Water Cooler – NY AG Files Fraud Charges Against Bank Of New York

6:05 pm in Uncategorized by Bill Egnor

(photo: stevendepolo via Flickr)


Kind of a big deal in the whole Countrywide and Bank of America mortgage mess happened late this afternoon. The Attorney General of New York has filed a fraud suit against the trustee of the mortgage pool, Bank of New Your.

Back when Countrywide was bought, B of A really got a pig in a poke. They bought the company and the company had not done what it needed to in order legally securitize the mortgage pools they owned. The basic problem is the one we’ve seen over and over again in this shit pile, they did not have the proper documentation for many of the loans. But they went ahead and sold them to investors, to the tune of 182.5 billion (as in 182,500 million).

When it all went south B of A was on the hook, but they had bought Countrywide at a distressed state and have entered into negotiations with the securities holders. They got this incredibly sweet deal, they would pay 8.5 billion, about a nickel on the dollar of the value of the securities.

This deal was brokered by Bank of New York. Which is part of the problem, you see, B of A promised to pay all the expenses and any losses that Bank of New York might incur. That is so uncommon as to raise a lot of eyebrows. As Trustee Bank of New York was supposed to look out for the investors, not be in bed with B of A.

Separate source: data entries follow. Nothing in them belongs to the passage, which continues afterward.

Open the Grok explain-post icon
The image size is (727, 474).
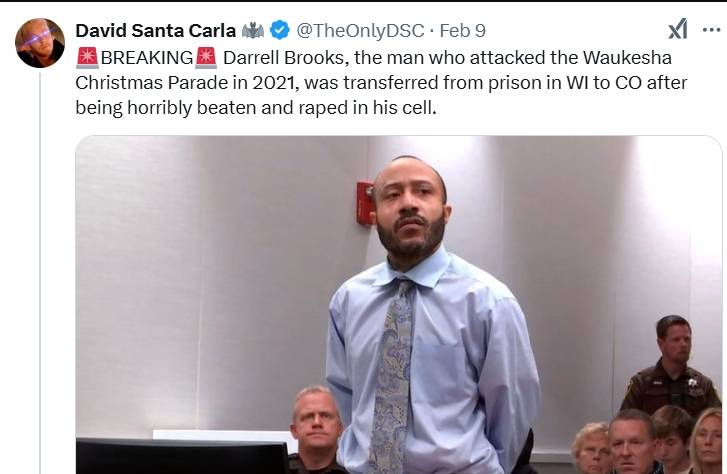click(x=677, y=30)
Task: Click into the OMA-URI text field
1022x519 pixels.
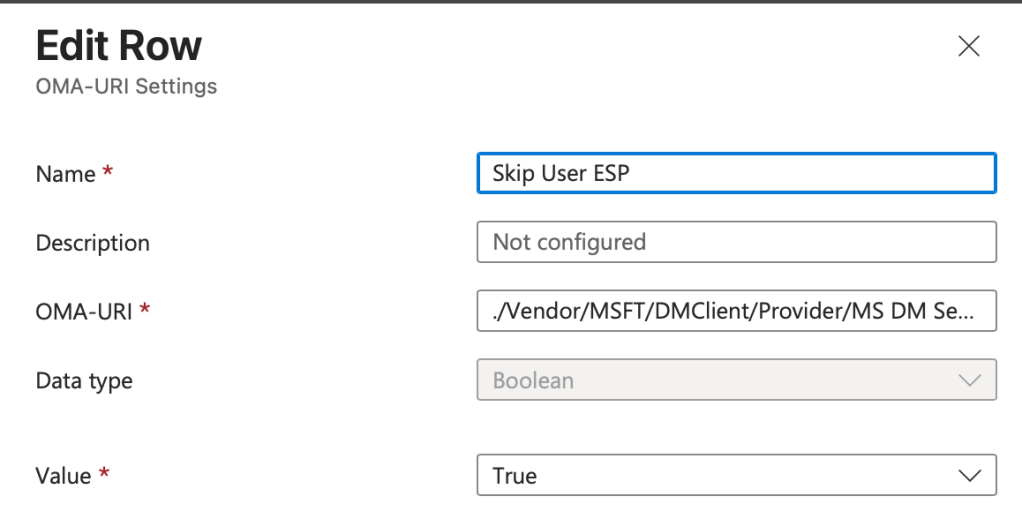Action: click(x=736, y=312)
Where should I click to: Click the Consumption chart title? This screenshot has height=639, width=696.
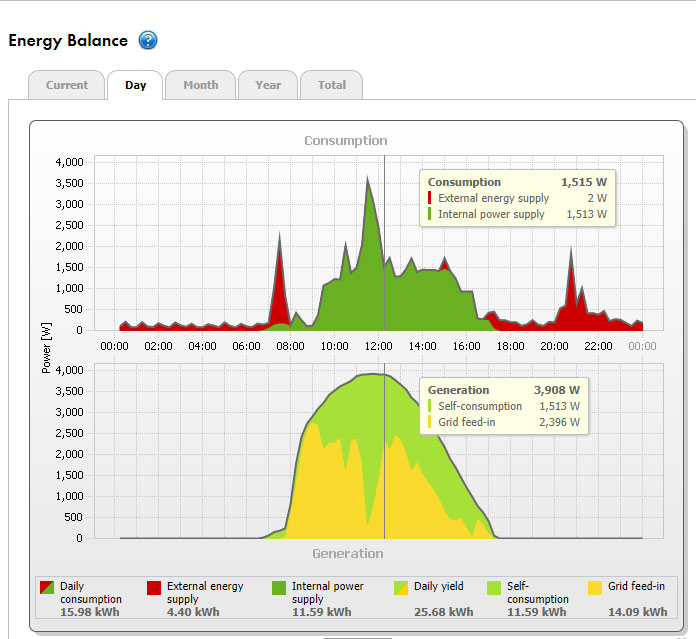[346, 141]
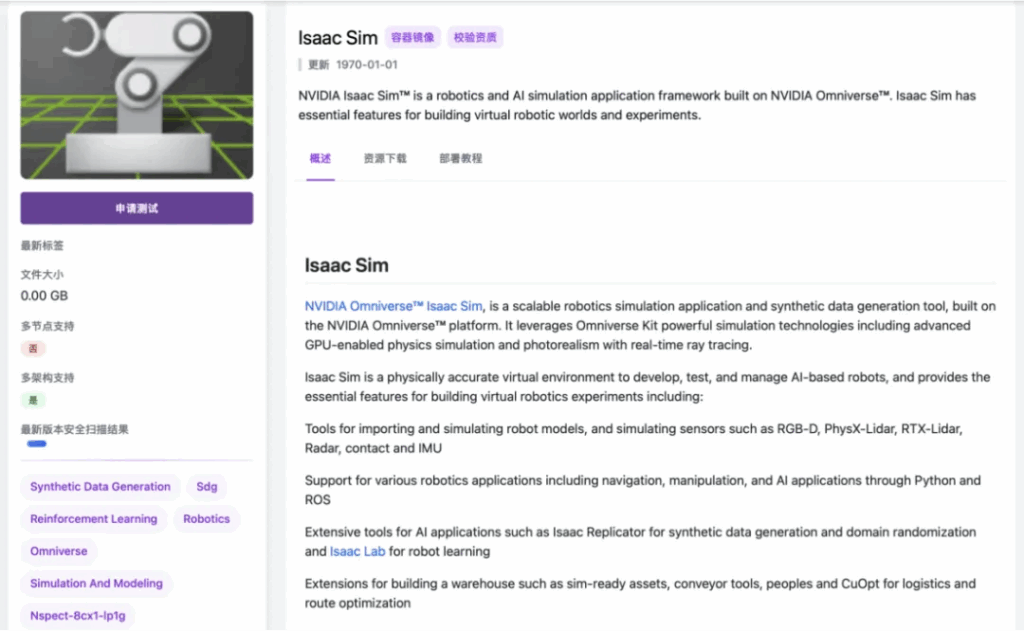Choose the Reinforcement Learning tag
Viewport: 1024px width, 631px height.
[93, 519]
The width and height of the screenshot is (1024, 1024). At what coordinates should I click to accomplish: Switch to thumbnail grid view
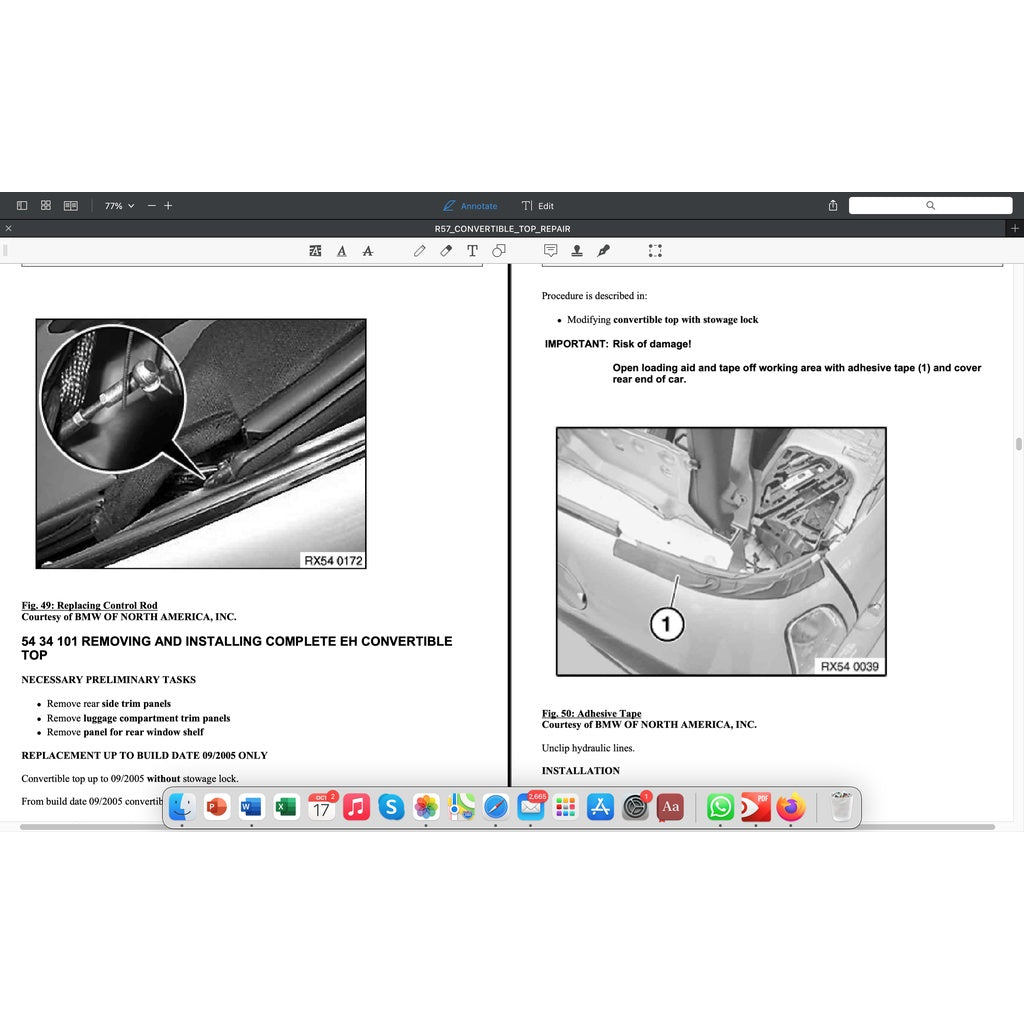(46, 205)
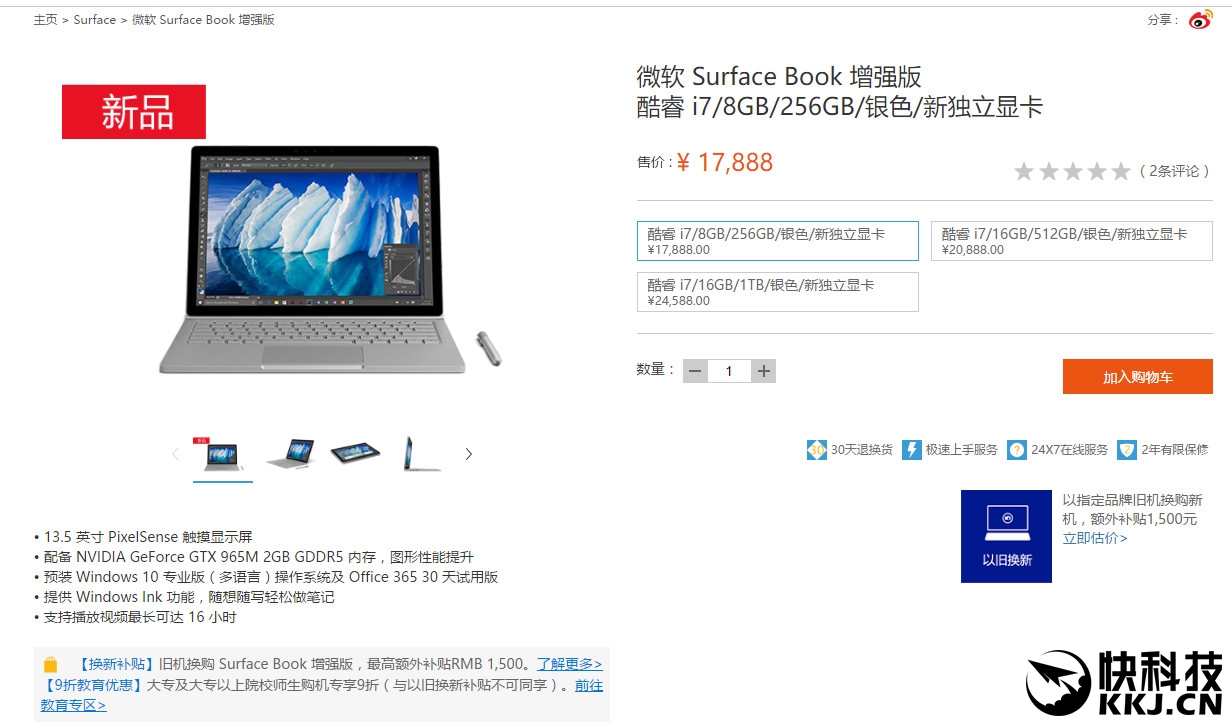The width and height of the screenshot is (1232, 726).
Task: Click the yellow lock icon beside 换新补贴
Action: [x=51, y=664]
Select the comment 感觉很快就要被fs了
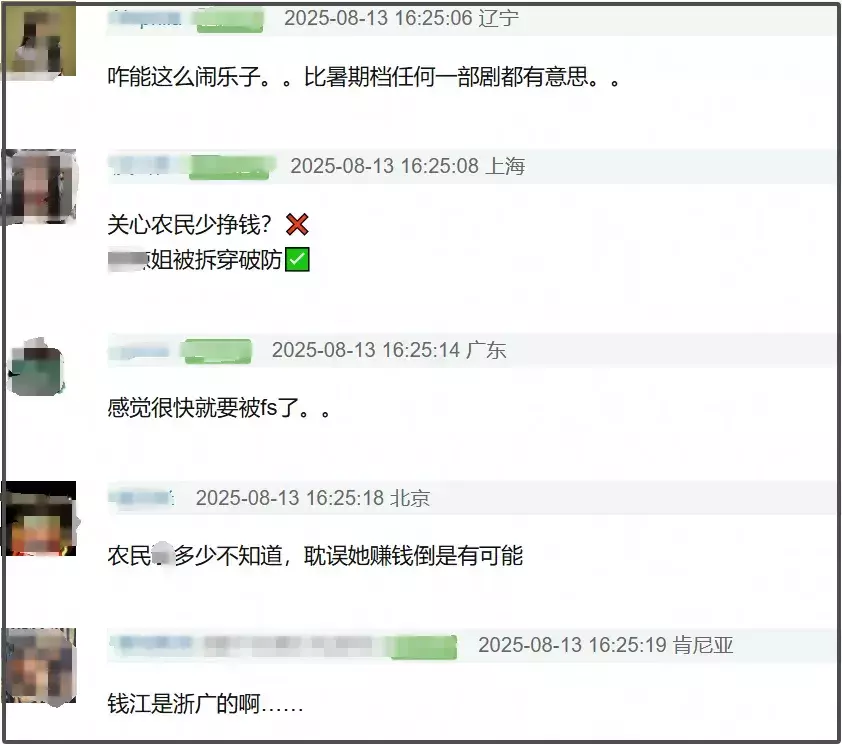Screen dimensions: 842x745 pyautogui.click(x=219, y=408)
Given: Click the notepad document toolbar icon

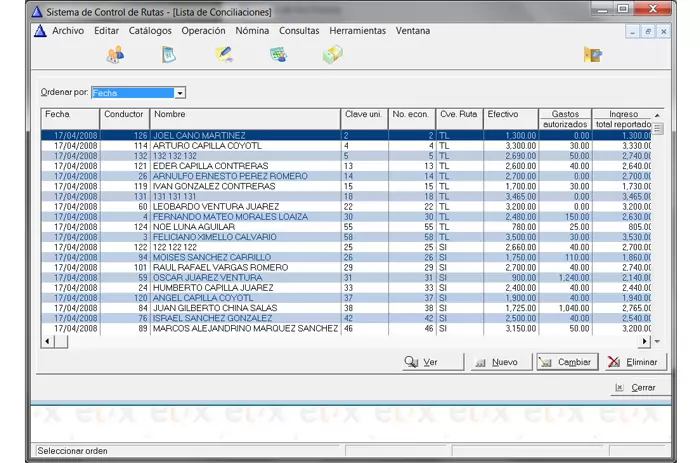Looking at the screenshot, I should click(168, 55).
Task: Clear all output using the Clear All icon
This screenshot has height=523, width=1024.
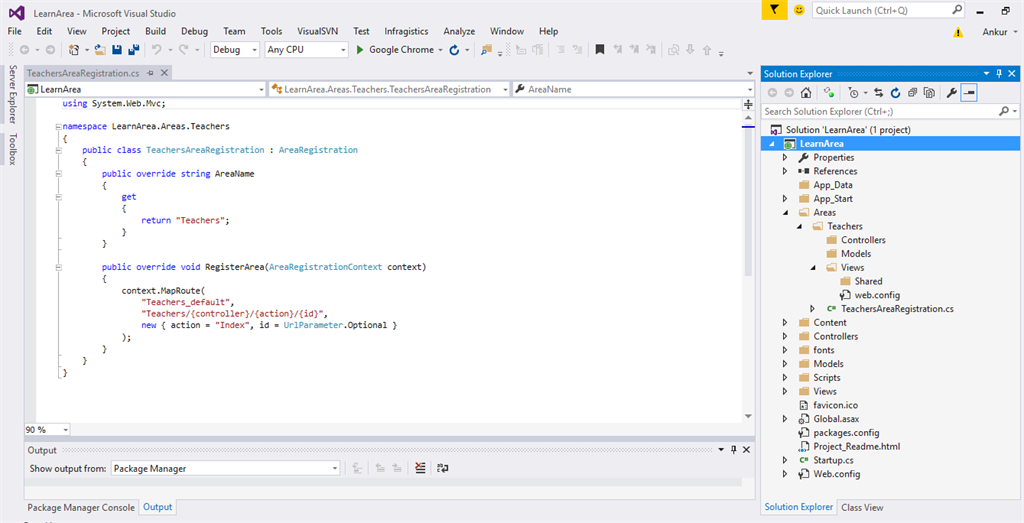Action: click(x=421, y=468)
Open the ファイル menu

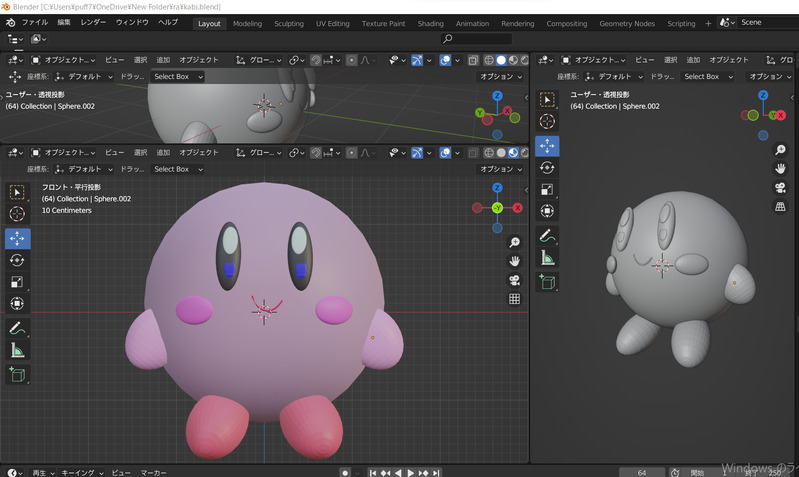[x=34, y=22]
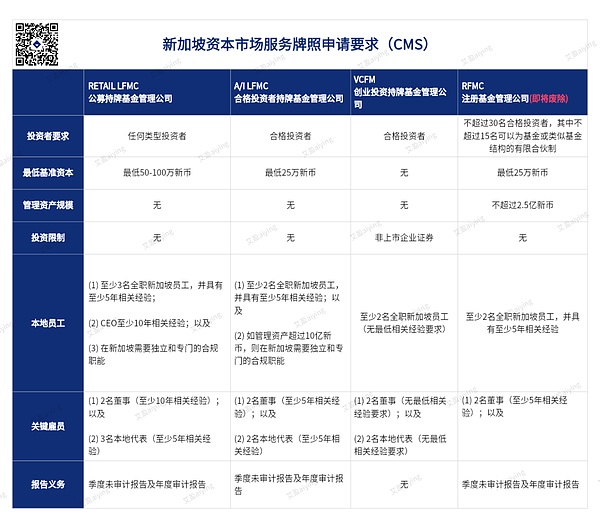Select the VCFM column header
The image size is (600, 521).
pyautogui.click(x=400, y=92)
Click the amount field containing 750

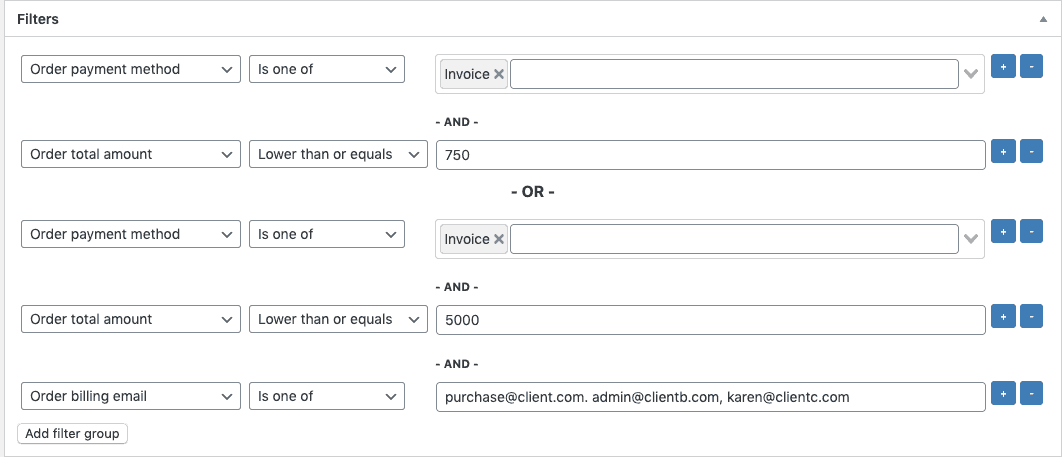710,155
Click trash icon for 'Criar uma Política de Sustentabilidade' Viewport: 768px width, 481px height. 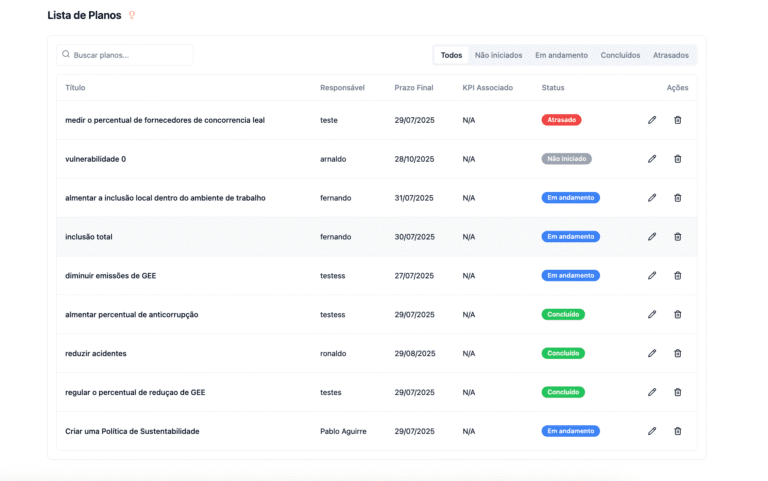[677, 431]
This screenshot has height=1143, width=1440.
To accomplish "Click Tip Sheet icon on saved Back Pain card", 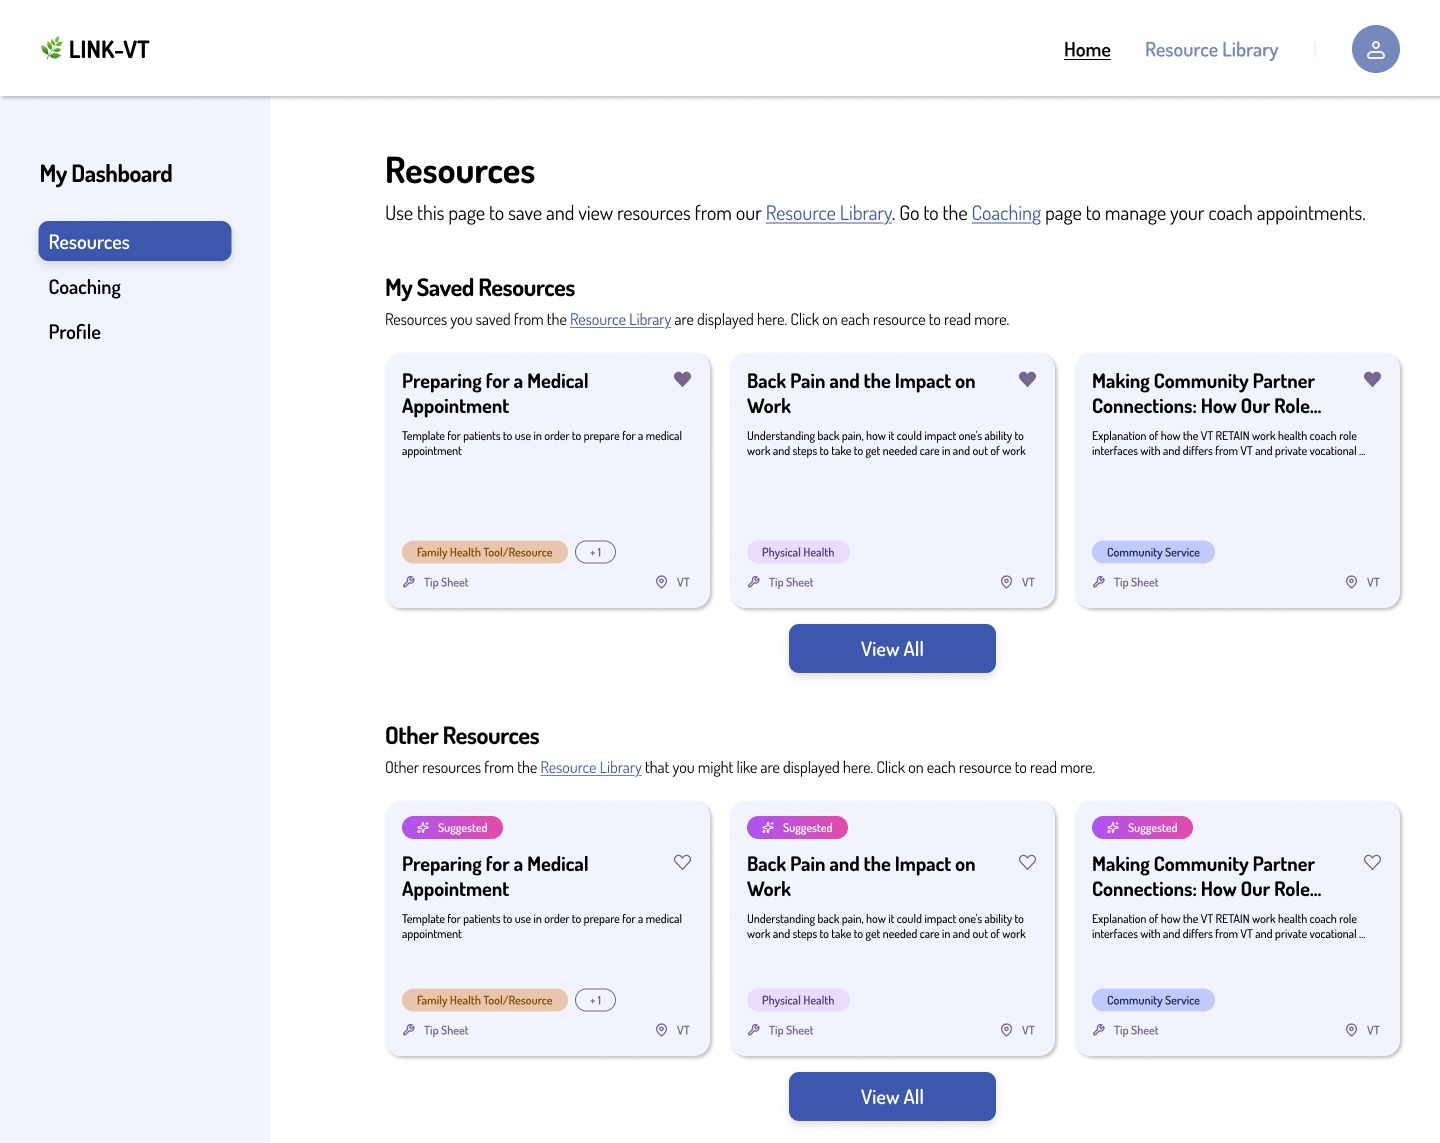I will coord(754,582).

Which is where the real problems start. From the New York Times article:

Mr. Schneiderman’s contention that Bank of New York breached its duties to investors is significant because a trustee that agrees to oversee loan pools like those issued by Countrywide must abide by the rules governing the securities. Such rules require that lenders deliver to the trust complete and original mortgage documents for each loan in a pool, for example, and require that the trustee notify investors when such loan documents are missing.

Bank of New York led investors in the Countrywide pools to believe that the lender had in fact delivered complete and adequate mortgage files for each loan as was required, the lawsuit said. The bank also misled investors by confirming that loan files relating to hundreds of thousands of mortgages were complete.

For anyone following the mortgage fraud problems this sounds pretty familiar. Bank of New York is accused of the same kind of behavior that the “robo-signers” were. They are claiming that they have completed all the documentation required. They are insisting on it as matter of law. Yet when the AG started investigating random mortgages they found more and more that were not indeed completed.